**What to work on**
Among the lines of the records, find all that carry the word "Inicia" and copy them.

**Extracted entries**
____________

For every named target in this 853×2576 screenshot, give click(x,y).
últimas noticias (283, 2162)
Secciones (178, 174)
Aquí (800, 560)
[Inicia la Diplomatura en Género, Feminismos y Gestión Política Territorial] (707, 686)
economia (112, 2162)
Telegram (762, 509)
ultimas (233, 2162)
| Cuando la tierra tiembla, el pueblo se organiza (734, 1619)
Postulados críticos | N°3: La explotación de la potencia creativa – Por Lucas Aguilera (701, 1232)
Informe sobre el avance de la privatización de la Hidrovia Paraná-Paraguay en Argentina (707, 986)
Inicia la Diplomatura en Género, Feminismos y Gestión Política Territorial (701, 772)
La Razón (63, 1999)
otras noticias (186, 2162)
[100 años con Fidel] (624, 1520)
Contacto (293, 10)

____________

**Output**
[Inicia la Diplomatura en Género, Feminismos y Gestión Política Territorial] (707, 686)
Inicia la Diplomatura en Género, Feminismos y Gestión Política Territorial (701, 772)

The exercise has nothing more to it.